What’s the news: Canada on June 21 approved legislation that would bring online streaming and audio/video sharing platforms under the authority of the country’s broadcast regulator and force them to offer more local content, Reuters reported.
What does it mean: Streaming platforms like Netflix, YouTube, Spotify and social media sites like TikTok will have to offer more local content to a Canadian audience. For example, if a user in Canada searches for a do-it-yourself video on YouTube, a certain quota of the search result must be videos by Canadian creators.

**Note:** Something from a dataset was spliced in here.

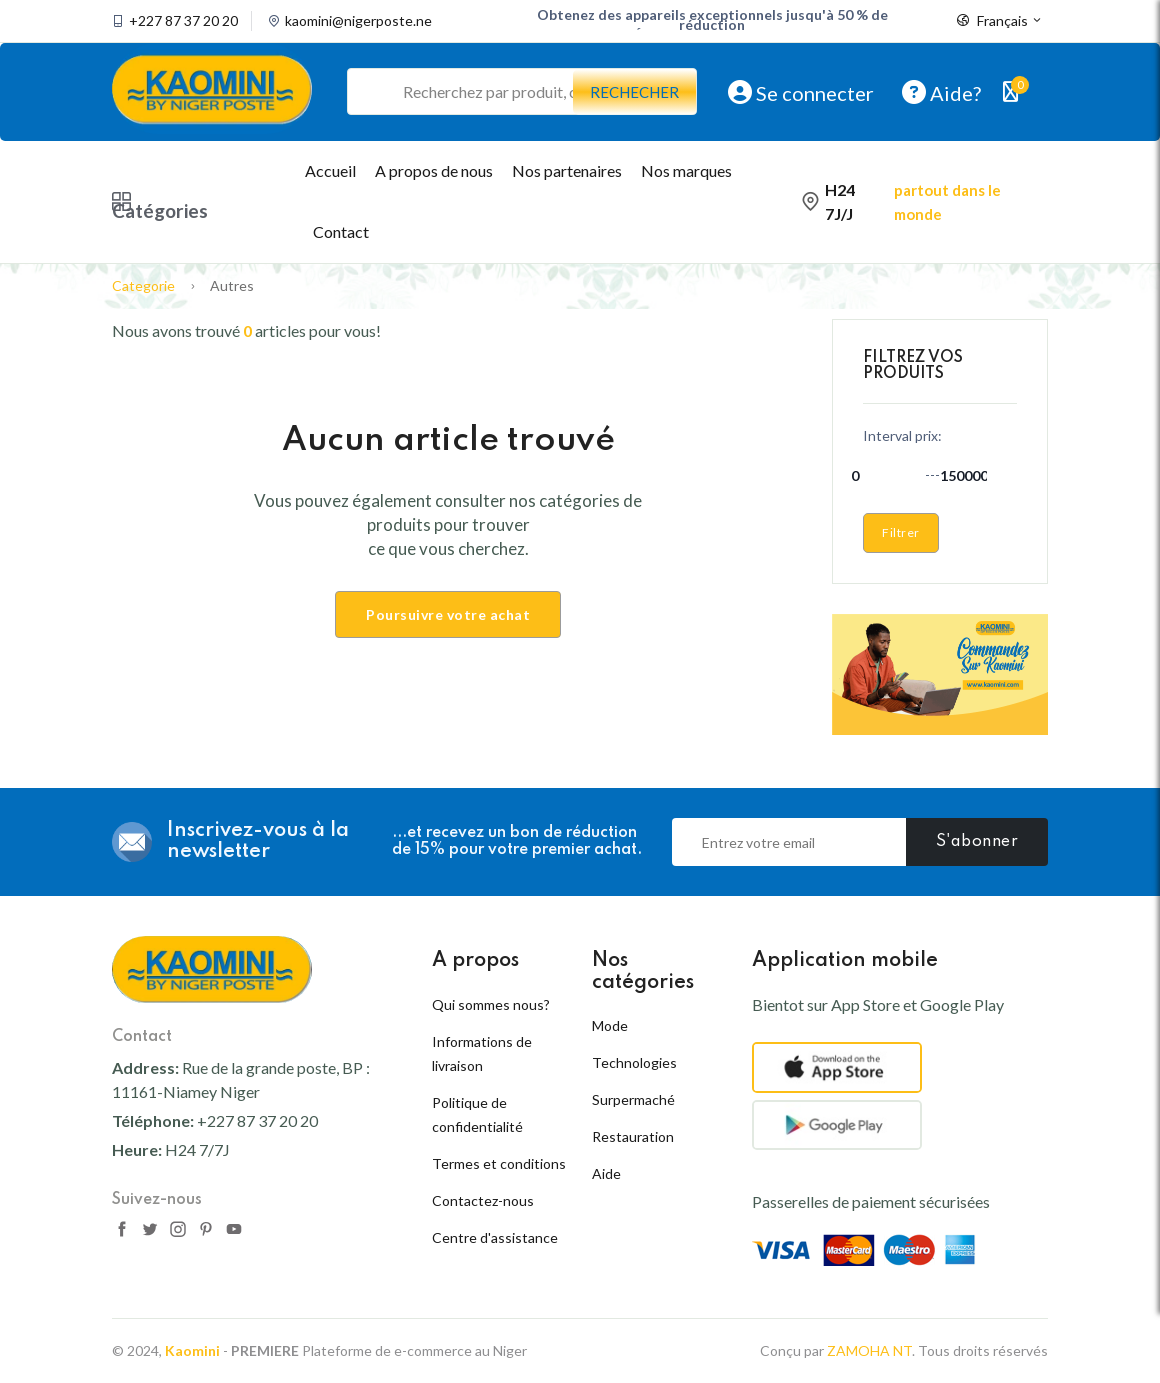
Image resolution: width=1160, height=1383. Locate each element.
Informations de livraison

Why does the matter: Apart from being a regulatory burden on platforms, this legislation sets a precedent that might inspire other countries to follow in Canada’s footsteps. As it is, India has been pushing for all things local and legislation similar to this might soon be on the radar of India’s Ministry of Information Broadcasting. If other countries adopt similar measures it could harm Canadian creators who have a global audience, the opposite effect of what the Canadian government wants. For users of these platforms, this law could harm the quality of offerings as better international offerings might be demoted in lieu of local alternatives.

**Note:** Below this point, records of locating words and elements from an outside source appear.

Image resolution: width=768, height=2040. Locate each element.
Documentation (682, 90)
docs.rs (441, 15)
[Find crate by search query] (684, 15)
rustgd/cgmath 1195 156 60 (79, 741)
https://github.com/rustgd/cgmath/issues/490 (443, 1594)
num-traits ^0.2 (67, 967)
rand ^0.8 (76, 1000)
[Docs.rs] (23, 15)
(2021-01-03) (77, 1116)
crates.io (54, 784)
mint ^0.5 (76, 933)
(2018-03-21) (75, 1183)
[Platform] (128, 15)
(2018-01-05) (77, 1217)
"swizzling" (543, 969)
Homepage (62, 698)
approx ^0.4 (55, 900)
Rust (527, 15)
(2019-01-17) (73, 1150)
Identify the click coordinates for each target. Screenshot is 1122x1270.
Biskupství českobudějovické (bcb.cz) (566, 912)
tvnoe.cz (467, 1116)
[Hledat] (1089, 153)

“Canada would start the process of erecting international trade barriers to the current free exchange of cultural exports on open digital platforms that Canadian creators depend on.” — YouTube said in a written brief submitted to Parliament, according to the Wall Street Journal
TV and radio broadcasters already have a similar law: In Canada, television and radio broadcasters must air a certain quota of domestically-made content as a license condition. This decades-old policy was introduced to protect Canada’s cultural sector amidst an influx of US programming. Now, online platforms will be subject to similar conditions.

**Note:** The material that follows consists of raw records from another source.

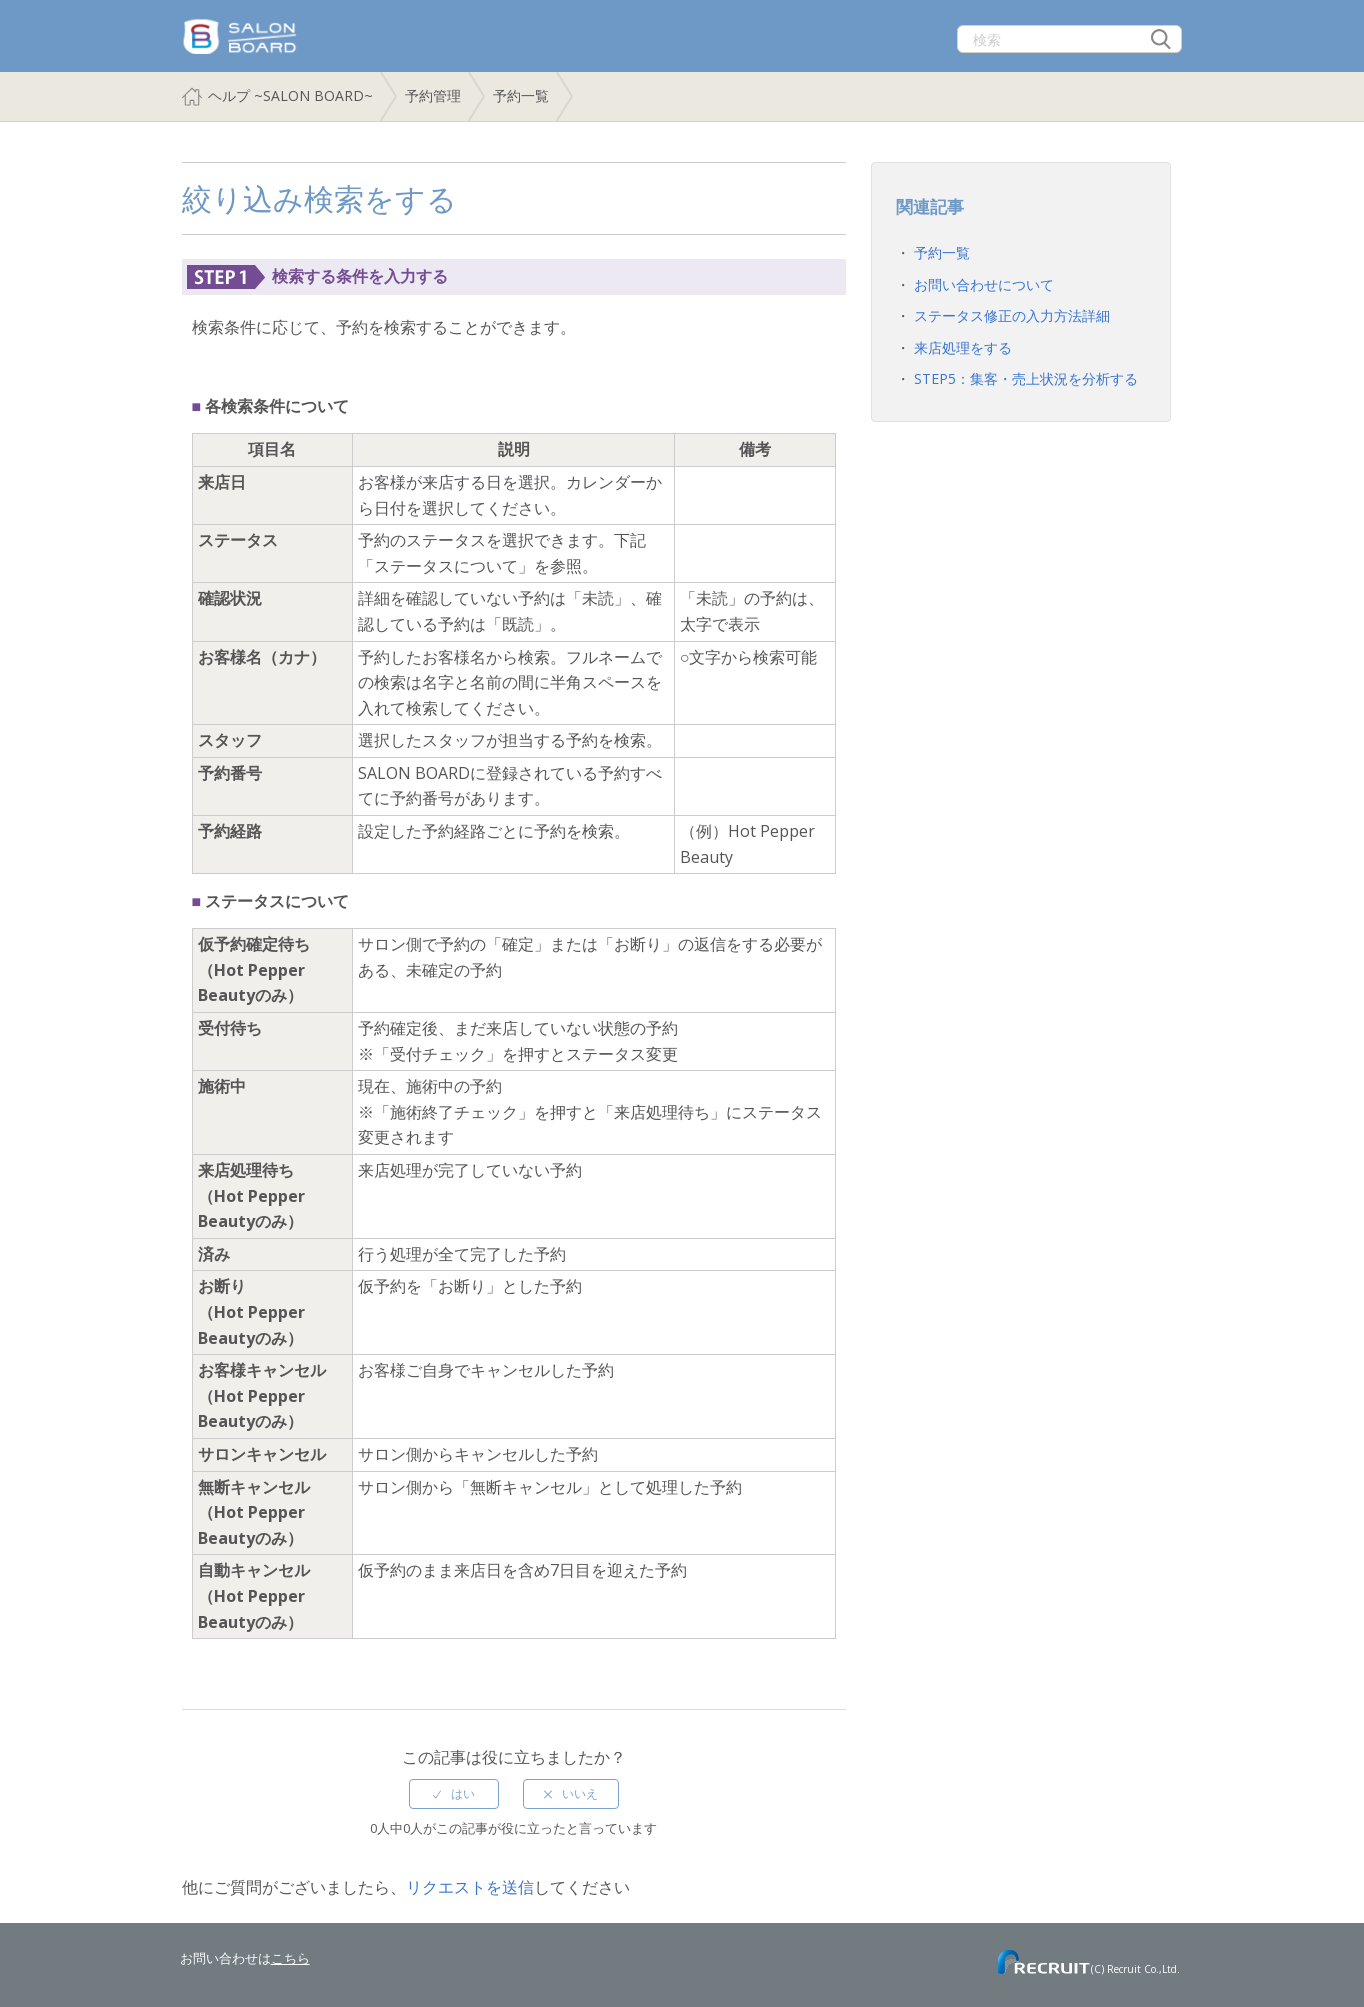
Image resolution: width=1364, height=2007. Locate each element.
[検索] (1069, 39)
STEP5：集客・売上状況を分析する (1026, 378)
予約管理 (433, 95)
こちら (290, 1958)
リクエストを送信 (470, 1887)
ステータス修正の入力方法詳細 (1012, 315)
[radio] (454, 1794)
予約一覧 (521, 95)
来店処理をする (963, 347)
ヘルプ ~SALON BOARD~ (290, 95)
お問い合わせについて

What is ‘Canadian’ content: Once the law comes into effect, Canada’s broadcast regulator will come out with rules on what is considered Canadian content, but this is not as straightforward as it might seem. “Netflix, for instance, said the animated film, The Willoughbys, was produced, co-written and directed by Canadians, and stars Canadian voice actors—but under existing rules wouldn’t qualify as Canadian content because U.S.-based Netflix arranged all the financing,” the Wall Street Journal pointed out.
How did this law come about: The bill was introduced by Canadian Prime Minister Justin Trudeau’s Liberal government and cleared the House of Commons, the lower house of the parliament, by 208 votes to 117. The Canadian government believes it will ensure that online streaming services promote Canadian music and stories and support local jobs. Critics of the bill argued that it was rushed to a vote without studying the potential impact on independent content creators.
What else: Pablo Rodriguez, Canada’s minister for cultural affairs, also said that the country will demand that streaming companies and video-sharing sites make annual payments to fund Canadian artists. It is not clear if this is part of the legislation or plan for future legislation.
What next: The bill will become law once the Canadian Senate adopts it and it receives royal assent, which is expected to happen.